As I understand, line 0 tells the compiler to allocate 16 bits for whatever value will be placed there upon assignment in line 3.
And I understand that one of the reasons for declaring the pointer type at line 1 is to tell the compiler how many bytes to read when dereferencing the pointer p with *p on line 6.
0: int i;
1: int *p;
2:
3: i = 5;
4: p = &i;
5:
6: printf("%d",*p);
For simplicity, using bit-width of 8 in mem table.
Say i is written at 0x04 and p is written at 0x02.
addr | storedVal
-----------------
0x01 |
0x02 | 00000100
0x03 |
0x04 | 00000000
0x05 | 00000101
It could be if the language allowed it; in C++, you could delay the declaration of p until the point of assignment and just do:
auto p = &i;
and it would infer that p is an int*. C doesn't do that though. It has no syntactic facility for deriving the type of an object, so you need to declare the type explicitly.

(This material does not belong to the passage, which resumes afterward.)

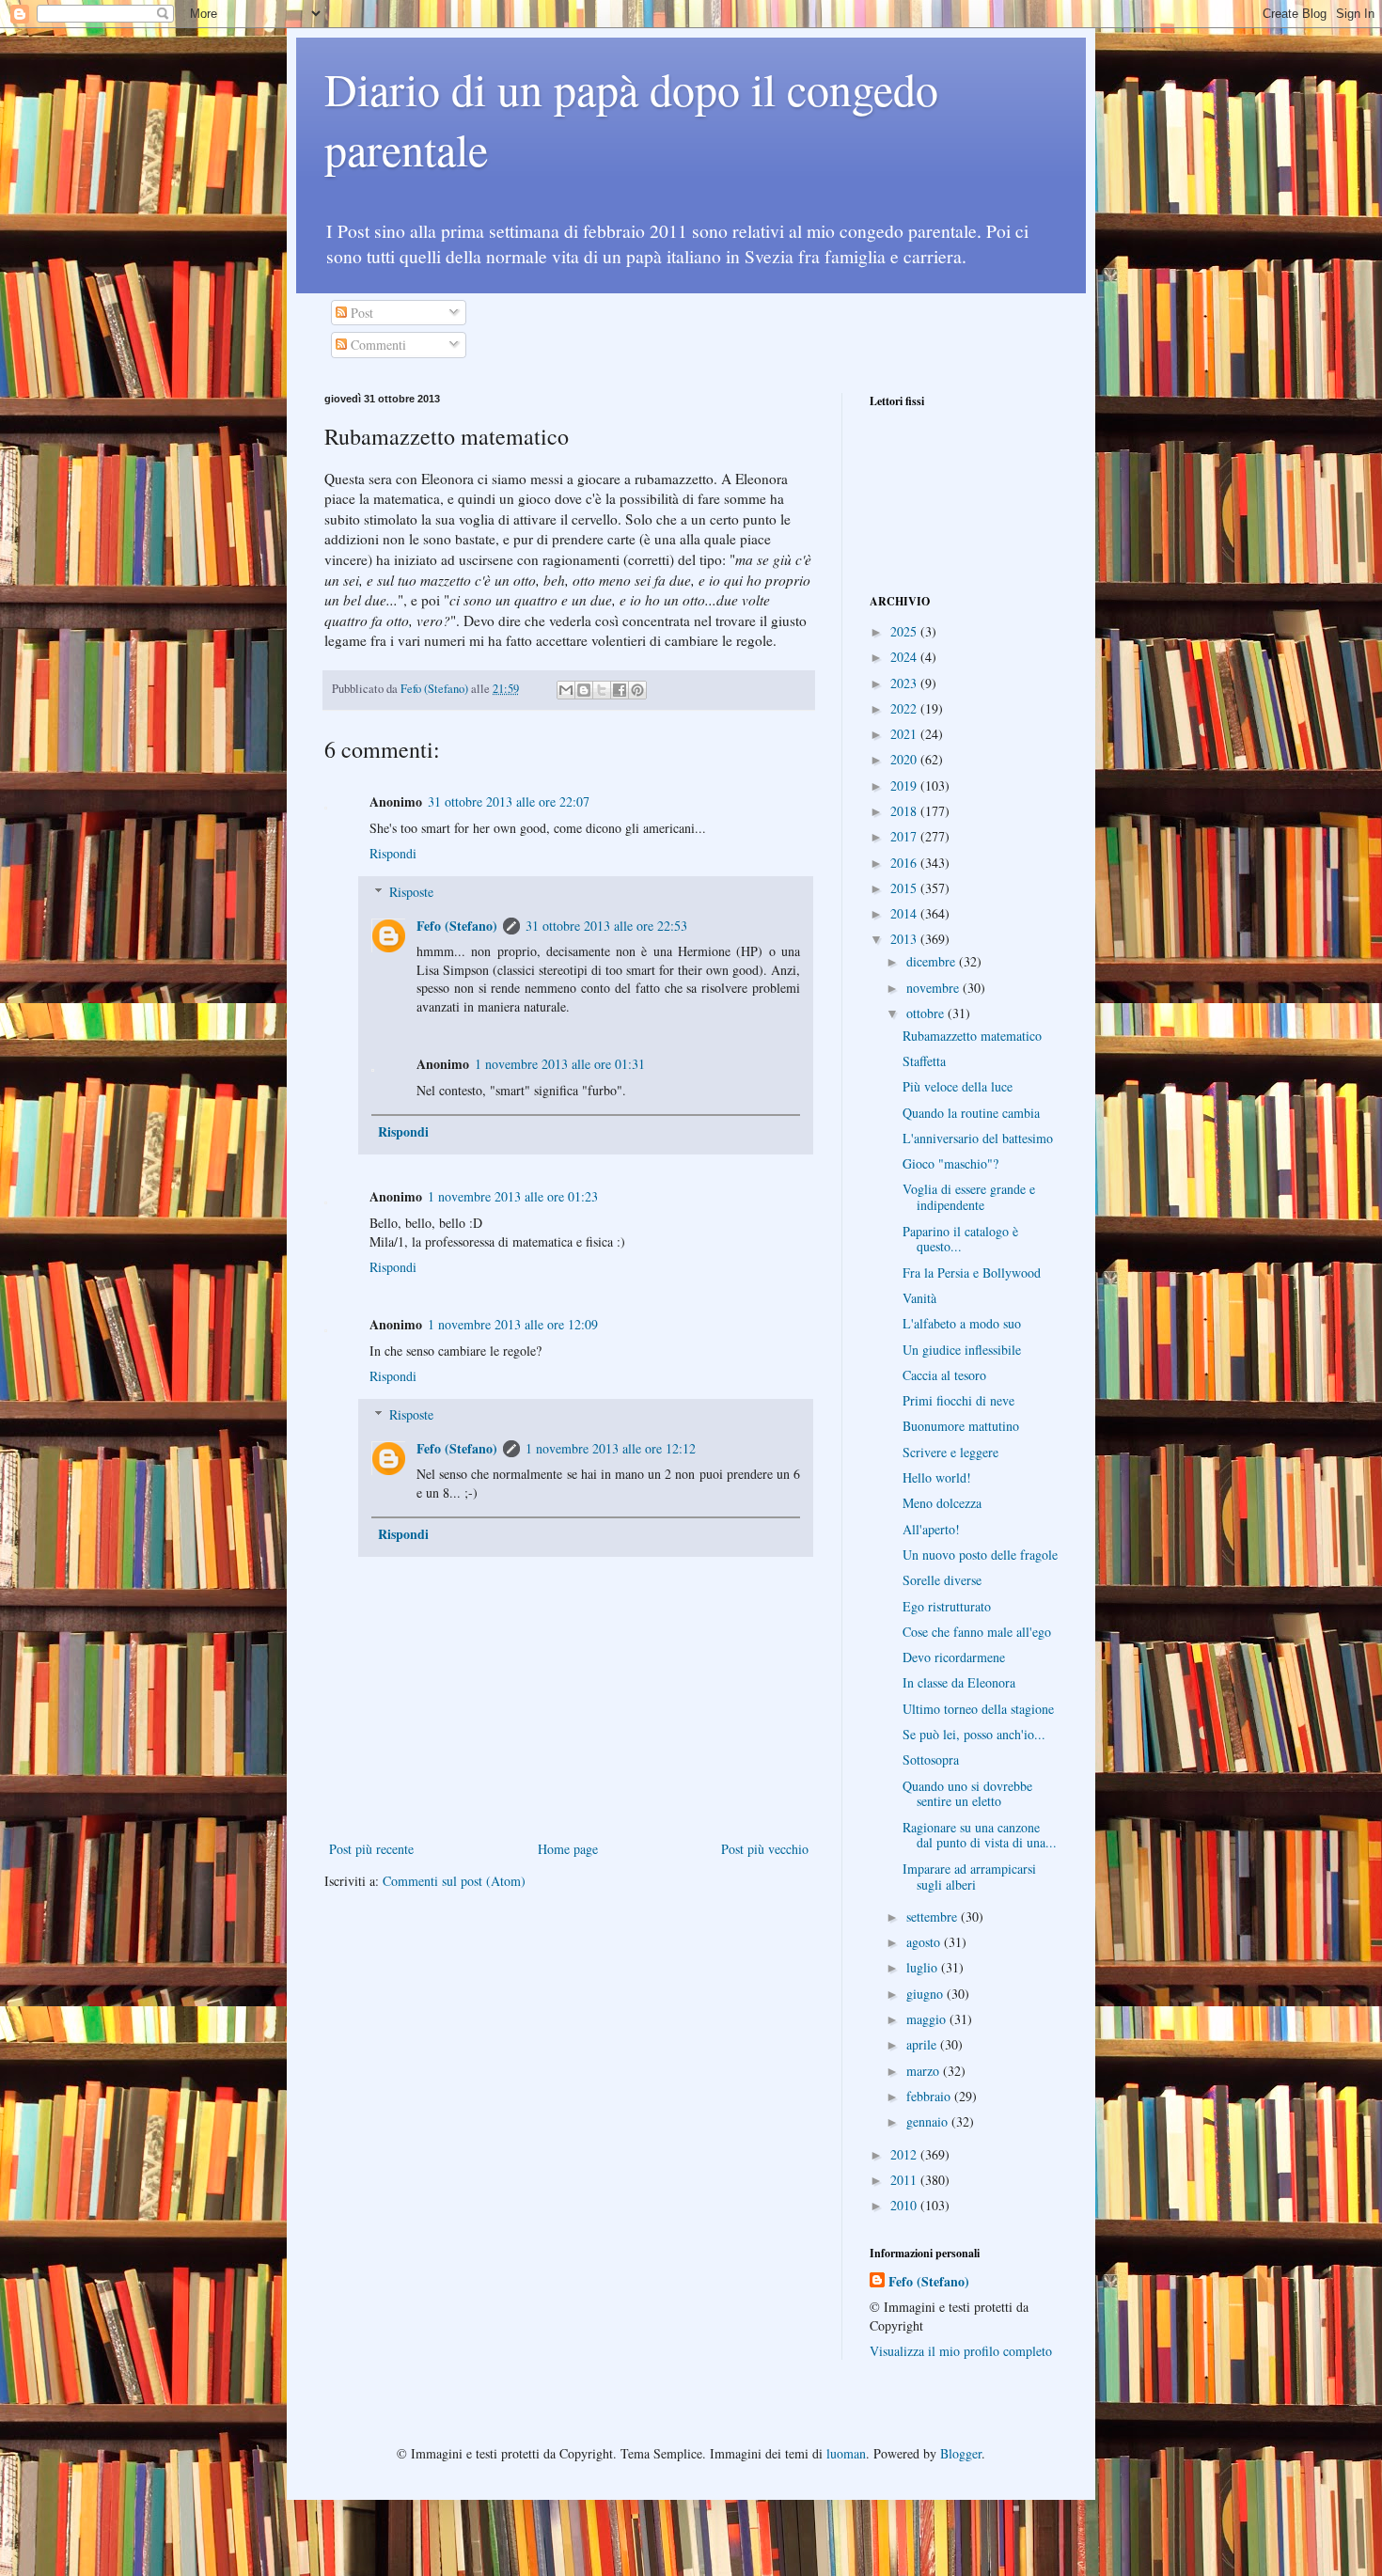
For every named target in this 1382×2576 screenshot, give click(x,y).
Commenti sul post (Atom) (454, 1881)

If you're talking about printf, printf is a varargs function; it doesn't know the types of the variables passed to it (some compilers special case it for checks at compile time, but that's an implementation detail, not a language guarantee; at runtime it doesn't know). It only knows to look for an int because the %d placeholder told it to check for that (and no pointers are involved inside printf; it was passed the raw int read from the pointer, not a pointer to the int).